黑客独角兽_双独角兽

黑客独角兽

Preface

前言

Last week my friend and colleague Srivastan Srivsan’s note on LinkedIn about Mathematics and Data Science opened an excellent discussion. Well, it is not something new; there were debates in the tech domain such as vim v.s emacs to many others. The debate about Math and Data science has elevated to new areas every year since 2013. Above all, the industry notion (or confusion) about Unicorn Data Scientist remains as a catalyst to the debate. And the HR is in search of ‘Purple Squirrel.’ Why are we debating? That is an interesting question to ask ourselves.

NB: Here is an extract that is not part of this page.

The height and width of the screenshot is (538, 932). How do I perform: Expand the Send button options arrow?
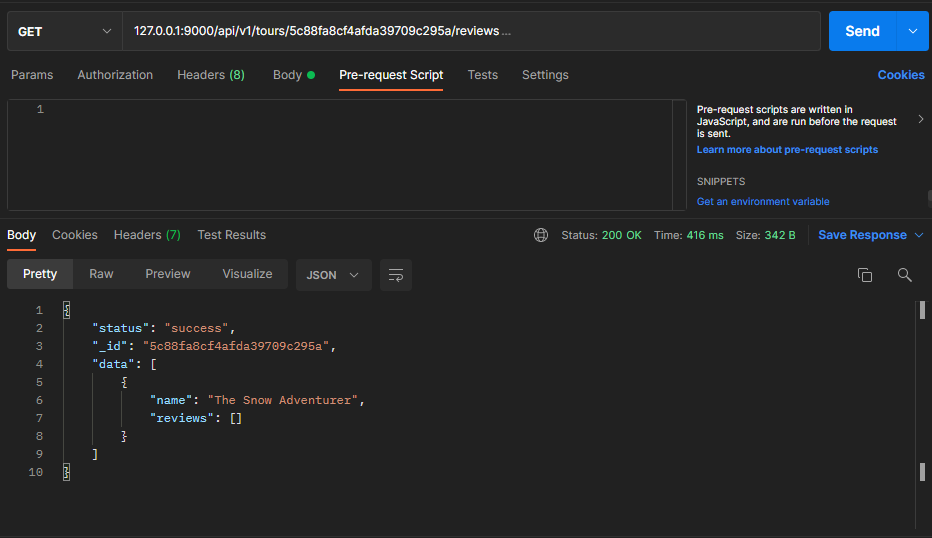click(912, 31)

上周,我的朋友和同事Srivastan Srivsan在LinkedIn上有关数学和数据科学的笔记开始了精彩的讨论。 好吧,这不是新事物。 在技​​术领域有很多其他的辩论,例如vim vs emacs。 自2013年以来,关于数学和数据科学的争论每年都有新的发展。最重要的是,有关Unicorn Data Scientist的行业概念(或困惑)仍然是辩论的催化剂。 人力资源部正在寻找“紫色松鼠”。 我们为什么要辩论? 这是一个有趣的问题。

Problem of Definition

定义问题

A definition suffers from three types of problems they are defect (or narrow), over-application, and impossible (mismatch) (Borrowed from Indian Philosophy). The debate of Mathematics Specialist and Data Scientist is all about definition. The term ‘Data Scientist’ appears in a Job description for various job roles. Still, the title is Data Scientist, and we search for a person who can do everything.

定义存在三种类型的问题,即缺陷(或狭窄),应用过度和不可能(不匹配)(来自印度哲学)。 数学专家和数据科学家的辩论都与定义有关。 术语“数据科学家”出现在职位描述中,表示各种职位。 标题仍然是数据科学家,我们正在寻找一个可以做所有事情的人。

KDD2020 had an exciting session on Training Data Scientists of the Future. Eminent personalities in the area, such as Thomas Davenport, Usama, and Keith, were leading the discussion. One of the suggestions from Davenport was;

KDD2020举办了关于未来培训数据科学家的精彩会议。 该地区的知名人士,例如托马斯·达文波特(Thomas Davenport),乌萨马(Usama)和基思(Keith),正在主持讨论。 达文波特的建议之一是:

“They should circulate a draft list of job types, ask for commentary, and then finalize the list. Then ask those who practice each job what the necessary skills are. Again, send out a draft list, ask for comments, and finalize the skill list too.”

“他们应该散发一份工作类型清单草案,征求评论意见,然后最终确定清单。 然后问那些从事每项工作的人必备的技能是什么。 再次,发送一份草稿清单,征求意见,并最终确定技能清单。”

I would say Davenport was spot on point. There are thousands of recruitments Job Description out on the internet. Most of them are trying to find the purple squirrel or the unicorn in Data Science and Machine Learning. Lack of uniformity in the JD with-in industry and within the same organization is a significant gap in Data Science, Machine Learning, and AI recruitment. What we need is a rule of thumb to write a JD based on what we are going to achieve. Let’s discuss this in detail later.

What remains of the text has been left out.